Begin ENTRIES SHOWN

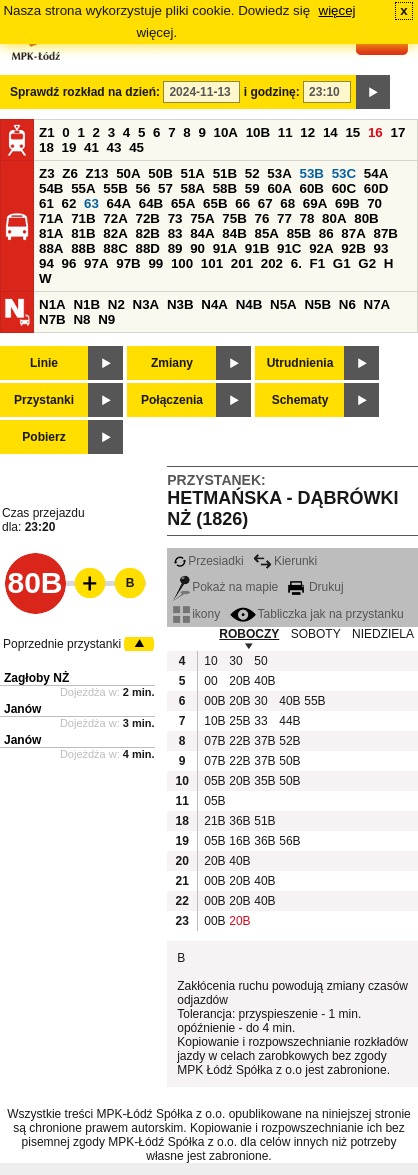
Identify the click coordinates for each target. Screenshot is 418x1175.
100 (182, 263)
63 (91, 203)
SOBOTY (316, 634)
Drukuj (316, 587)
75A (202, 218)
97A (96, 263)
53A (279, 173)
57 (165, 188)
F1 (318, 263)
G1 (342, 263)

End ENTRIES SHOWN

EXERCISE REQUIREMENTS: Please show each line above that contains the string "Screenshot". Match case exactly.

SOLUTION:
Identify the click coordinates for each target. Screenshot is 418x1175.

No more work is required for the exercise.